Data records section start
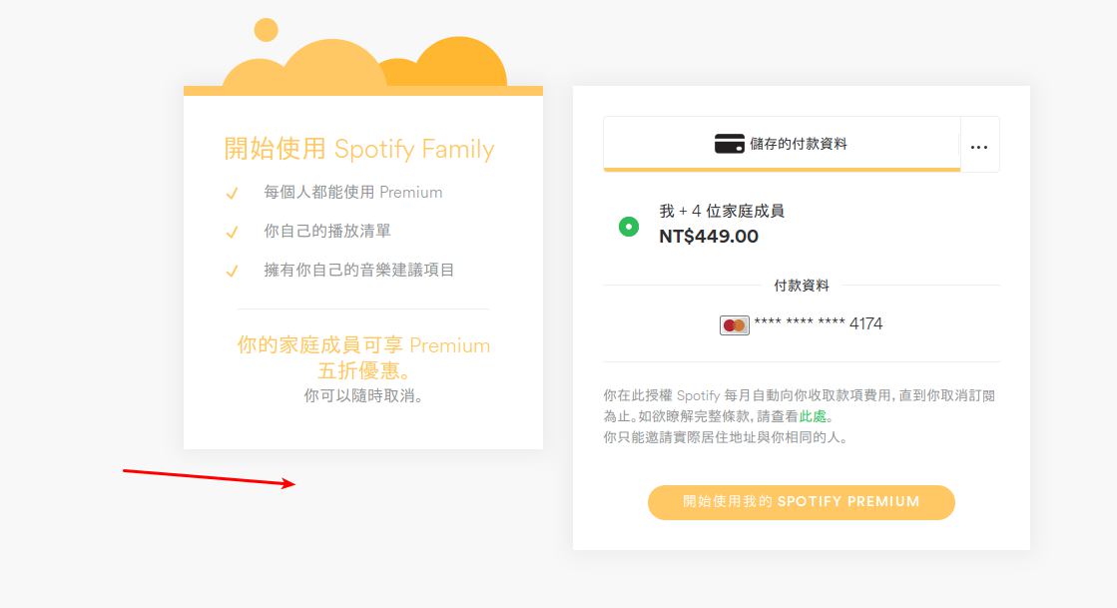Click the small sun circle above the clouds
The width and height of the screenshot is (1117, 608).
point(266,30)
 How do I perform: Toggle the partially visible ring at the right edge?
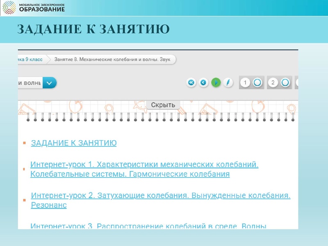click(296, 82)
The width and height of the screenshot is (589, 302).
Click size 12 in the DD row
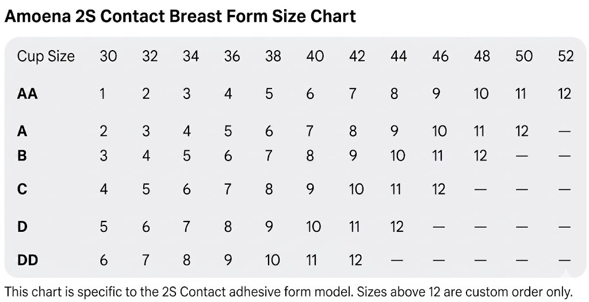point(355,260)
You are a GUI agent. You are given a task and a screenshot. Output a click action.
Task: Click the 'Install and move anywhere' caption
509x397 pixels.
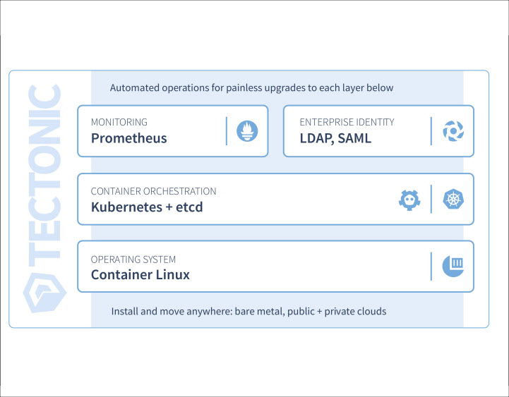(x=248, y=311)
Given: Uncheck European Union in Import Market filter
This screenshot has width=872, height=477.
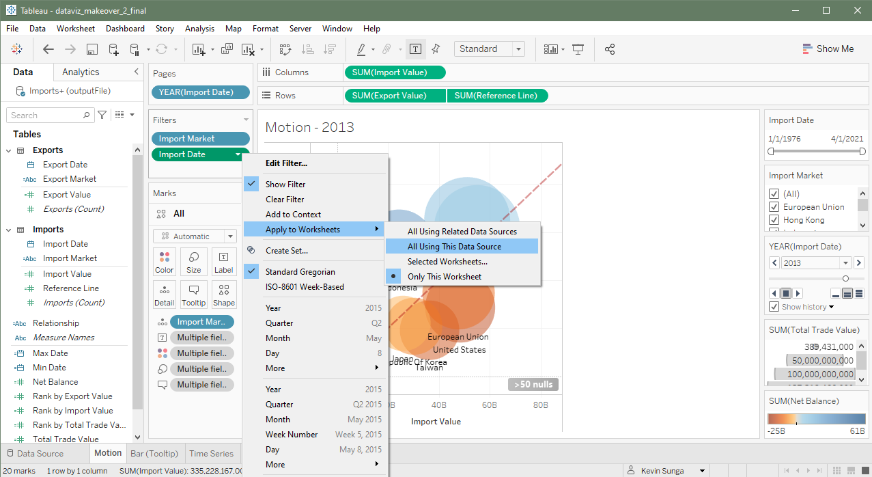Looking at the screenshot, I should [774, 207].
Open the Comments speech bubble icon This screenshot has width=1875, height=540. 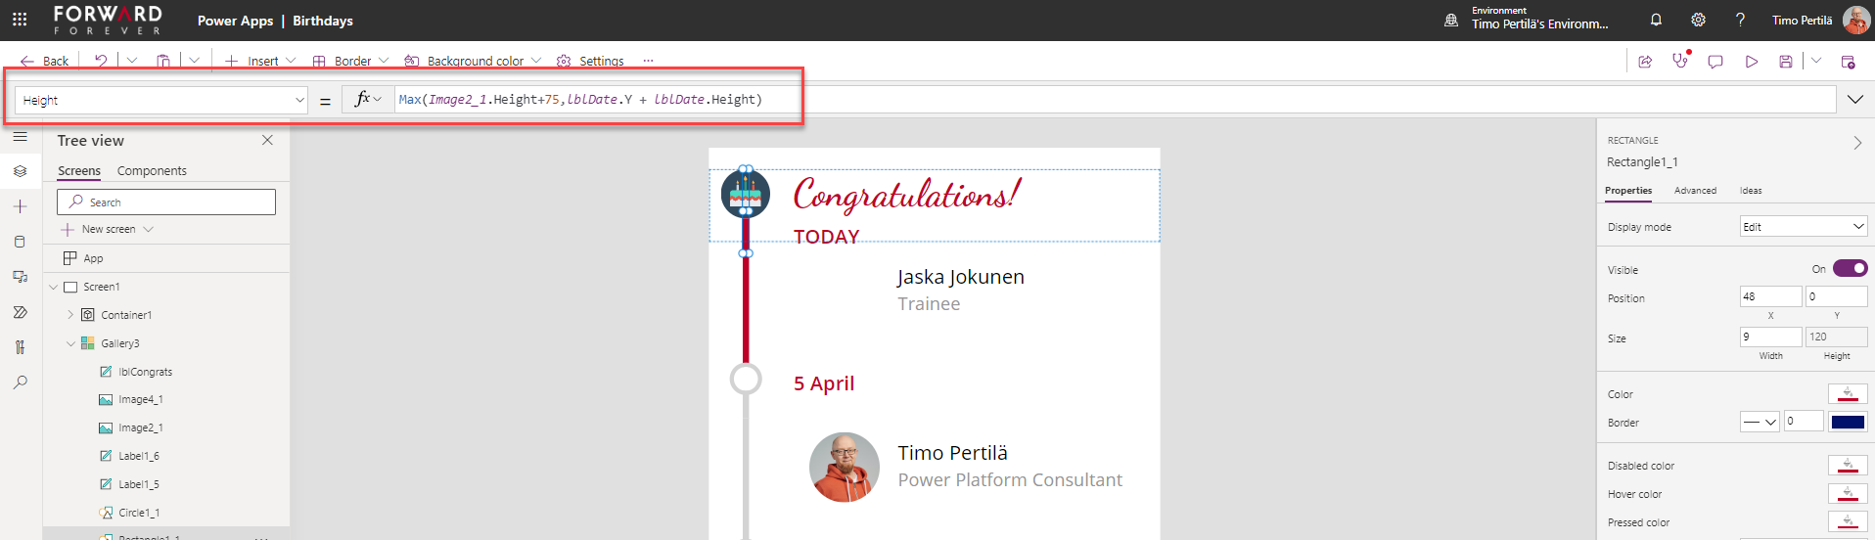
Data records section end
> What you will do:
In the answer, give only the lines from the one containing "Given: Uncheck European" through the end of the records above, each reproduced exactly. Include no pictures.

> Exercise result:
Given: Uncheck European Union in Import Market filter
This screenshot has width=872, height=477.
Looking at the screenshot, I should [774, 207].
Open the Comments speech bubble icon This screenshot has width=1875, height=540. 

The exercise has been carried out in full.